═══ Material for the task ═══

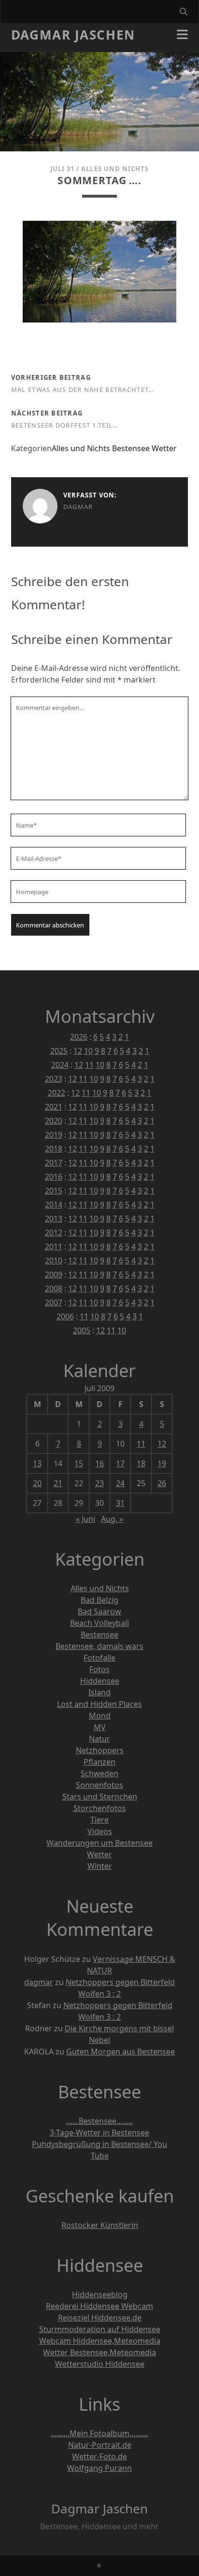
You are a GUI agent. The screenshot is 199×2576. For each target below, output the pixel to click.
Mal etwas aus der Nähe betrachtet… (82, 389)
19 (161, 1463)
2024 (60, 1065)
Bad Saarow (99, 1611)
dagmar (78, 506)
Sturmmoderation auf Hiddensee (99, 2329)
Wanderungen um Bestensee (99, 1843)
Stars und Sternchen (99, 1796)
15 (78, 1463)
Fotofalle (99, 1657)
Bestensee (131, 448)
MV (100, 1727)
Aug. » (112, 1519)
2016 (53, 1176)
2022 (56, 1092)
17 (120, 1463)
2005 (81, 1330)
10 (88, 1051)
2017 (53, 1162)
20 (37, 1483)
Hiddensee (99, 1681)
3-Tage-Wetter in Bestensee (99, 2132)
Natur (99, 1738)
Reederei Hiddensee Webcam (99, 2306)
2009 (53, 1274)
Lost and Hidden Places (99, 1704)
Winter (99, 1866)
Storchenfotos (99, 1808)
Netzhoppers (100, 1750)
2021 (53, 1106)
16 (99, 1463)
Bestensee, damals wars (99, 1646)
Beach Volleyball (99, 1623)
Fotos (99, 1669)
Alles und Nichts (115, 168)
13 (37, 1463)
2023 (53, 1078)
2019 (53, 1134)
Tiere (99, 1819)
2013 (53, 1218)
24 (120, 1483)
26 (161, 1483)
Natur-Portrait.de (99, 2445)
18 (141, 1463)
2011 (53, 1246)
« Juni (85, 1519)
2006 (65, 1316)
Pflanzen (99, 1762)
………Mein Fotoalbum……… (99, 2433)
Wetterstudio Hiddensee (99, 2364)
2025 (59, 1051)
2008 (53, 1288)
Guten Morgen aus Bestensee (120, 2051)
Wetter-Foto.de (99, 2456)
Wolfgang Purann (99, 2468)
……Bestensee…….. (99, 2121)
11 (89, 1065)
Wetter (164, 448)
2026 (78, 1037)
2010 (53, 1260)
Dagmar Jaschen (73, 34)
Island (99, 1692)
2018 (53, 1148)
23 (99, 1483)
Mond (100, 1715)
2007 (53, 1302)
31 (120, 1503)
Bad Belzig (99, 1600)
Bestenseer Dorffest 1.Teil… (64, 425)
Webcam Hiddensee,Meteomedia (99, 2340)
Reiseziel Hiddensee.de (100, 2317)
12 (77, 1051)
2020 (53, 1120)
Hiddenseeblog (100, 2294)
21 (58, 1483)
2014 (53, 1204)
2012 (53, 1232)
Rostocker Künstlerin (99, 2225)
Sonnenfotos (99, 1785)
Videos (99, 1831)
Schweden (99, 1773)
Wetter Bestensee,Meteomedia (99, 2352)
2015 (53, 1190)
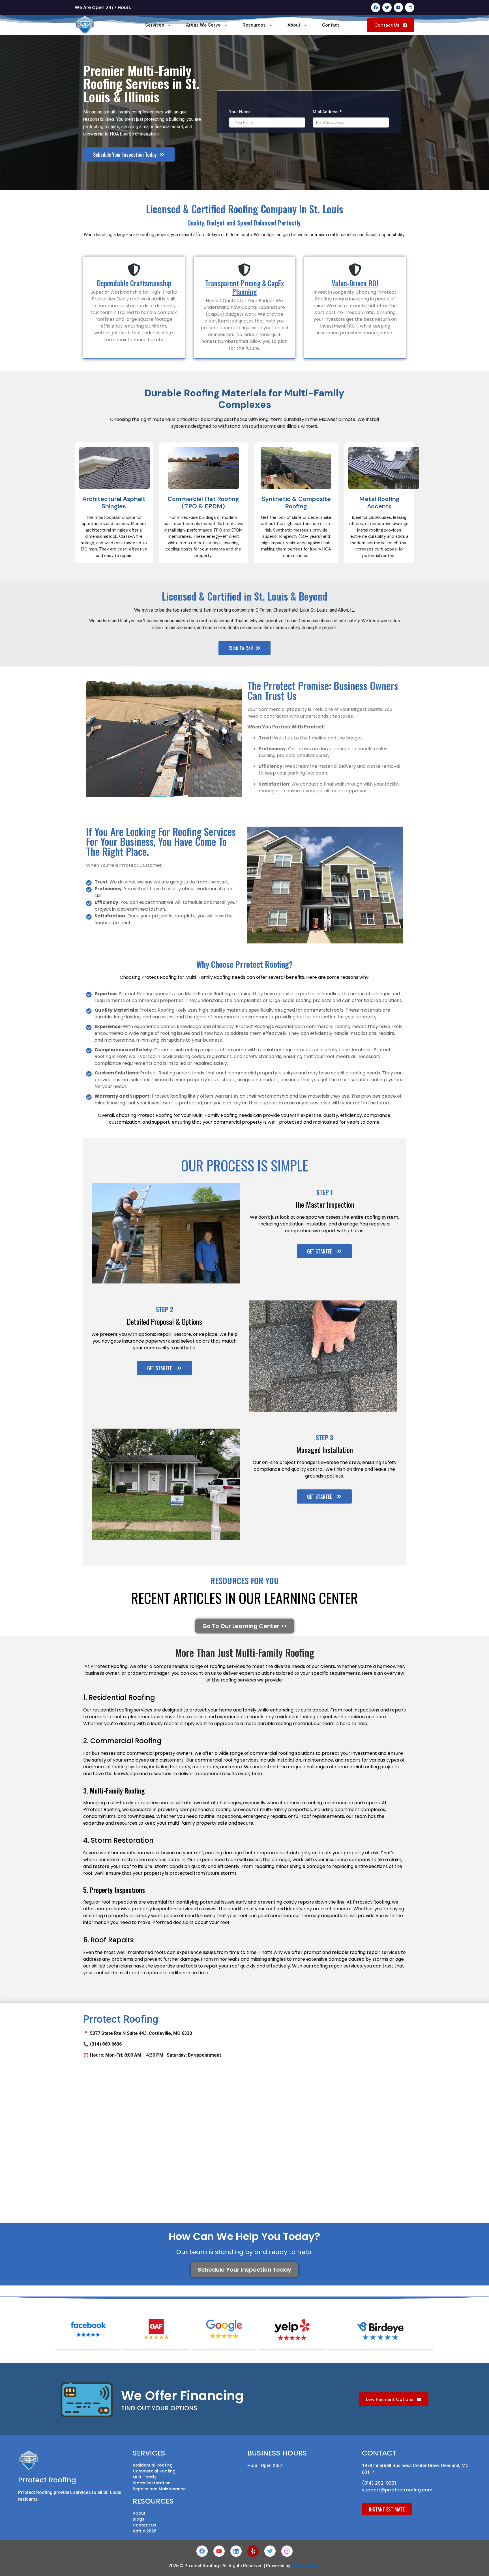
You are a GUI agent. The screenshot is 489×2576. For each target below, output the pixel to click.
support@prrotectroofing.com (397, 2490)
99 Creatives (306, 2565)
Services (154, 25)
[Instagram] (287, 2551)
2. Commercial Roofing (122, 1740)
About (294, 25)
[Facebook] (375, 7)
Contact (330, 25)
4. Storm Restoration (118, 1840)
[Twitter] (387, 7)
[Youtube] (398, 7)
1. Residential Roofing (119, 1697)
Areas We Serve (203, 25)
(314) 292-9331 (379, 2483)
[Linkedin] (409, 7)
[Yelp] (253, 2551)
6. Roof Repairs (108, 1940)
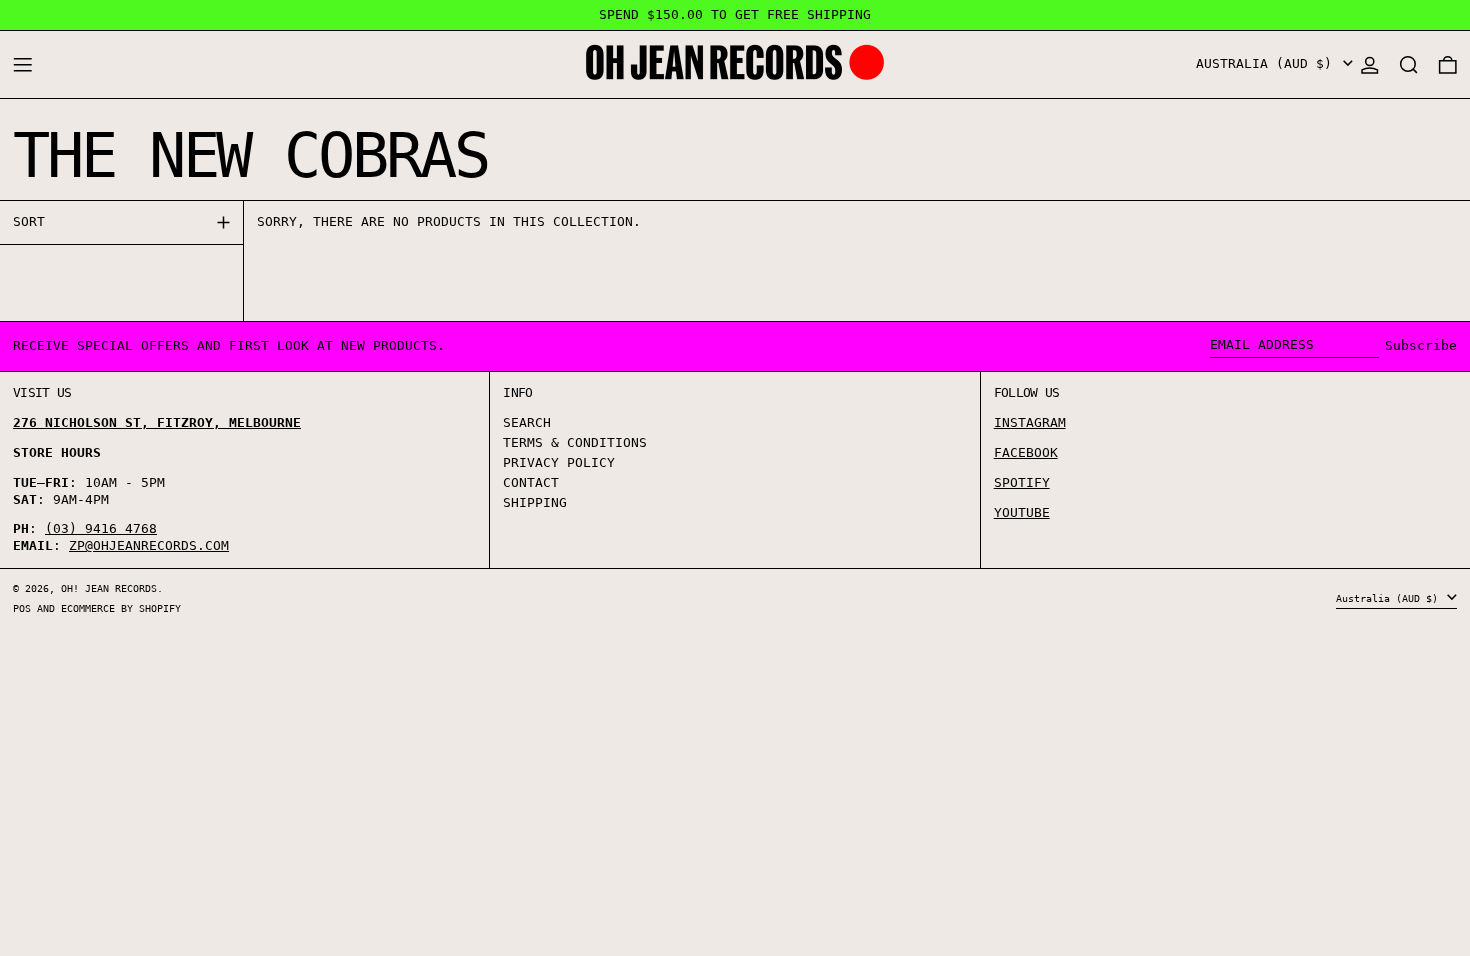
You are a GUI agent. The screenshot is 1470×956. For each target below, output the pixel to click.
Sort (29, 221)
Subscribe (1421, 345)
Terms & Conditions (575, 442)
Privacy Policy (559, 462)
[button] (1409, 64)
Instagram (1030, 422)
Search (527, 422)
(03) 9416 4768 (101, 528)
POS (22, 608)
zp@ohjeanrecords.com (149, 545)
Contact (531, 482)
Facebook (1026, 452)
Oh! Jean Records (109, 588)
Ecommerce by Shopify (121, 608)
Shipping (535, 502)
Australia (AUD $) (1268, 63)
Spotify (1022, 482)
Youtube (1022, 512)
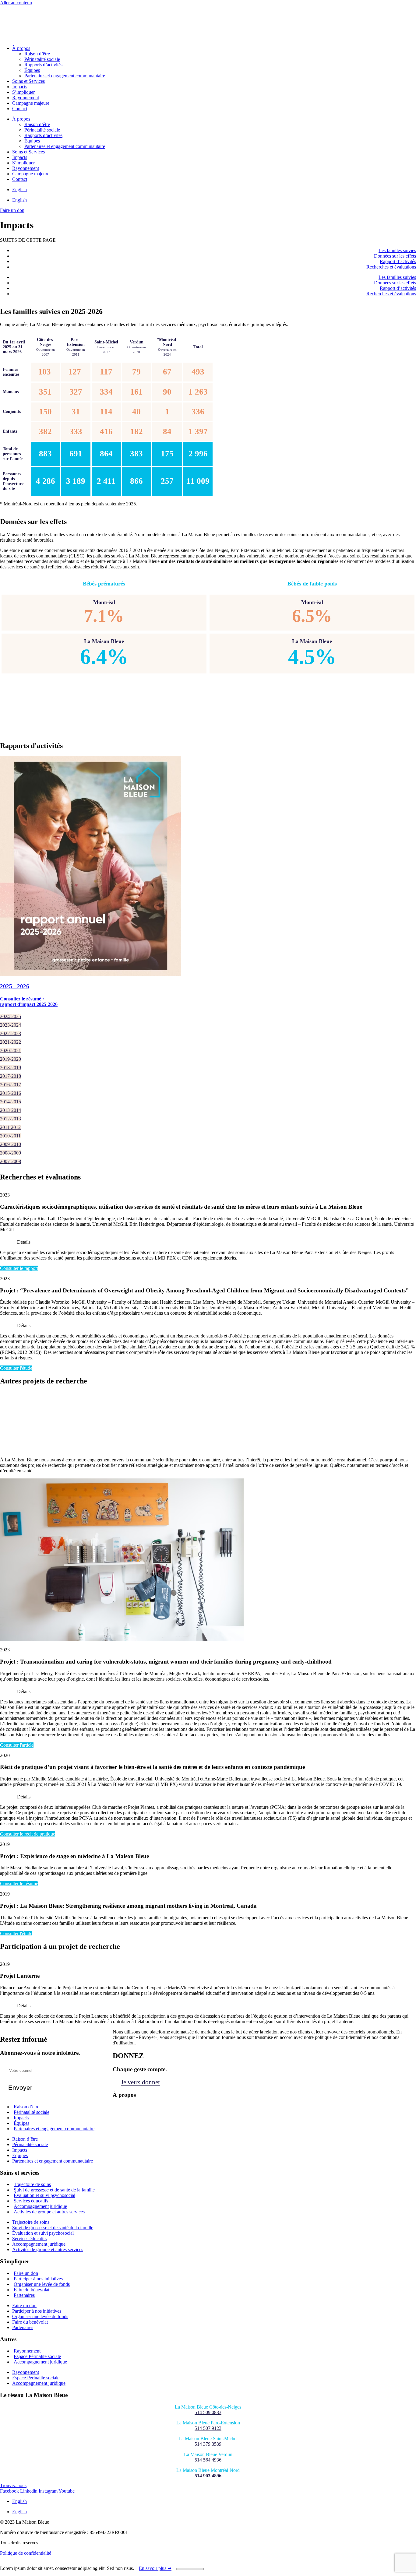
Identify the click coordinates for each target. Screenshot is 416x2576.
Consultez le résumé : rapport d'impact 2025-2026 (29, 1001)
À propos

═══

### What to work on
Only lines with the word "pixel" should be collected from the material.

### Answer for the task
You are a GUI agent. The screenshot is 199×2576. For each target below, output the pixel to click.
You are a GUI agent. The screenshot is 489×2576. For each target below, output the pixel to click.
You are a GUI agent. The screenshot is 1470×956. For each target below, output the pixel to click.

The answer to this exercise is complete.